There are two major scenarios for a Wifi DoS attack. The first is the least sophisticated, taking a “brute force” approach by blanketing the entire Wifi radio frequency (RF) spectrum with strong RF signals that literally over power all radio communications within that spectrum. Such an approach denies both the Wifi Access Point and its associated Wifi clients from communicating with one another.
The second approach attempts to flood the network with so much traffic that intended communications is slowed to a crawl or blocked entirely. Dummy packets are generated by the hacker in such volume and at such a high rate that the the Wifi Internet provider infrastructure and public access gateway become saturated, stopping the flow of all intended traffic. This threat may not only come from within the local Wifi infrastructure but can be created or controlled from the Internet outside the public access gateway.
The only way to completely eliminate DoS attacks is put all the people who want to communicate in an “RF sealed” room and deny any access to the Internet. Not a very practical approach for a highly mobile society desiring ubiquitous mobile connectivity. Fortunately, there are several things that can be done to mitigate the threat of a Wifi DoS attack. The public access gateway can be steeled against attack from the Internet by deploying behavioral detection algorithms in addition to common firewall methodology. This approach searches for patterns or behavior of the traffic outside the norm then blocks that traffic from entering. These same algorithms can be applied inside the Wifi infrastructure to detect rogue machines controlled from the Internet then block their access to the WLAN. In addition, diligence in updating client and Wifi infrastructure with security patches will go a long way towards minimizing any potential “holes” through which hackers may enter.

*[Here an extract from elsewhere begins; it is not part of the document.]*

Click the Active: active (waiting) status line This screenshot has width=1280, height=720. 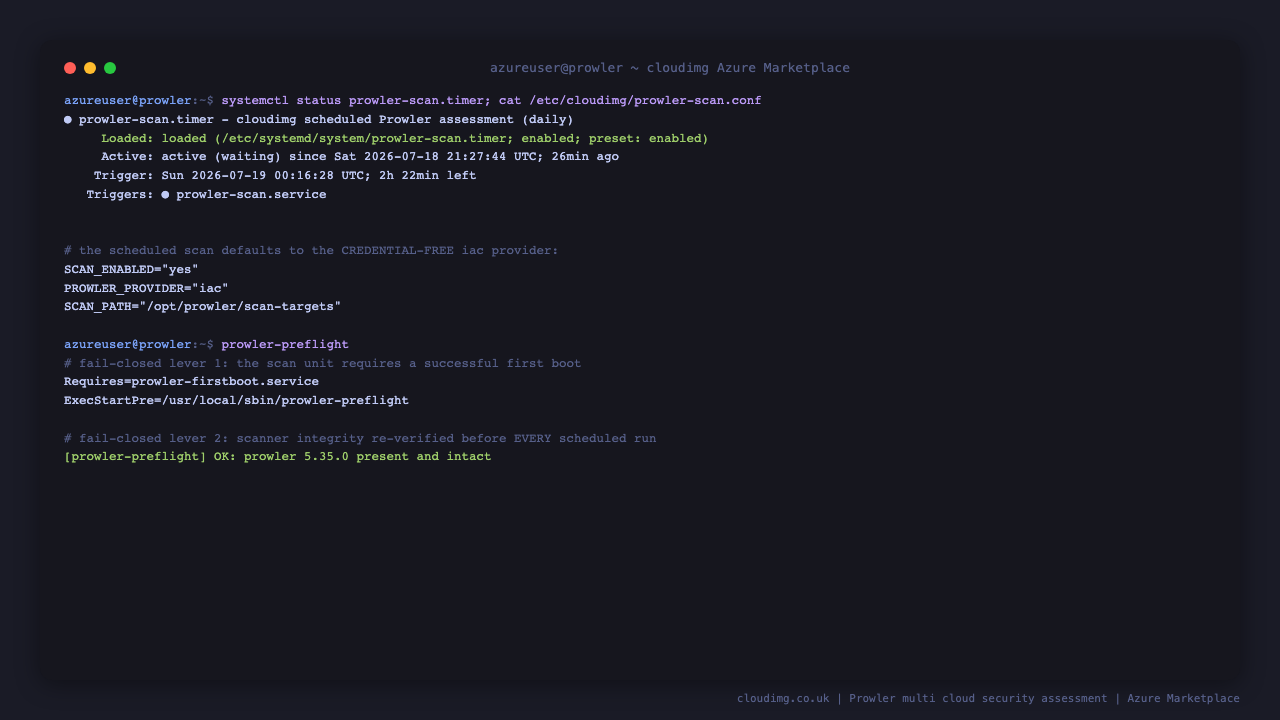[360, 157]
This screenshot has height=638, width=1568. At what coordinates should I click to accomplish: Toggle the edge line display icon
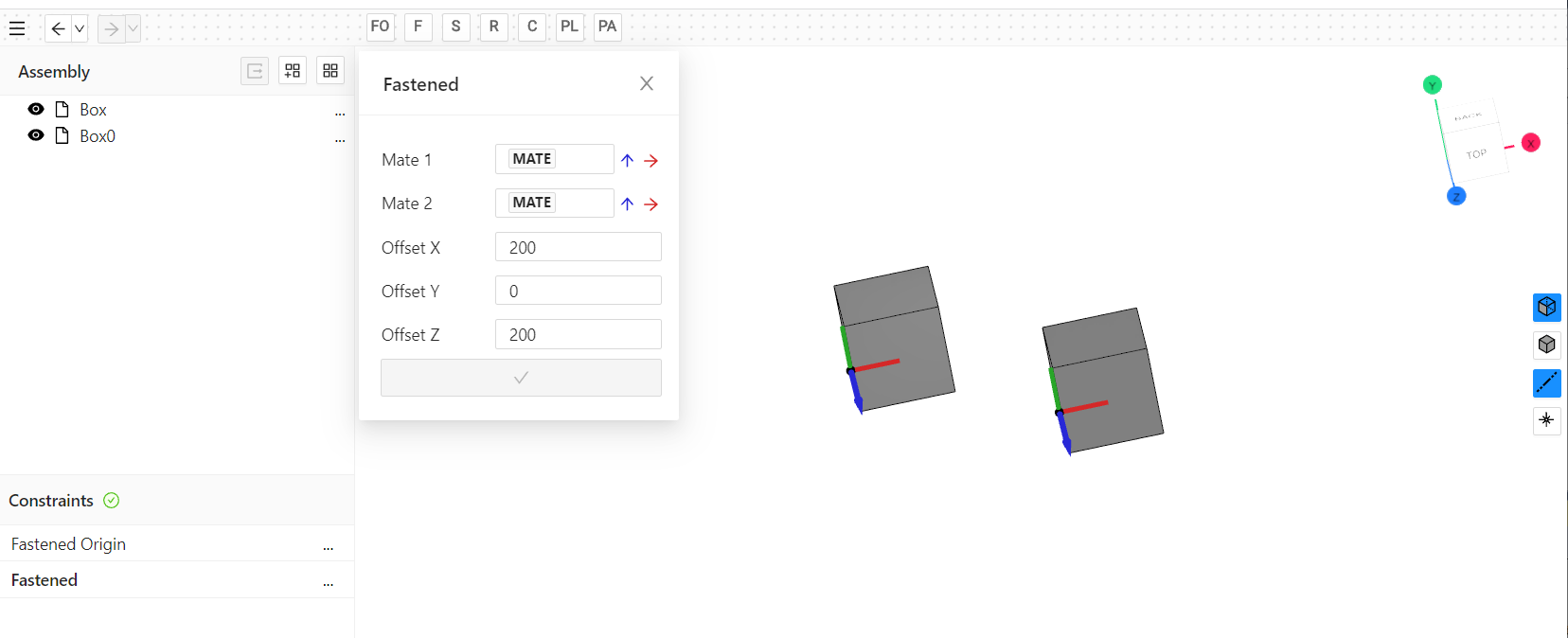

To thwart RF threats, the following steps can be taken to lessen their impact:
- If interior walls are using metal studs, make sure they are grounded.
- Install thermally insulated copper or metallic film-based windows and /or use metallic window tint instead of blinds or curtains.
- Metallic-based paint can be used on walls and doors to block unwanted RF penetration.
- Use directive antennas on Wifi access points to minimize access from outside the room or building.
Ubiquitous mobile connectivity is a wonderful thing. Don’t let it be denied!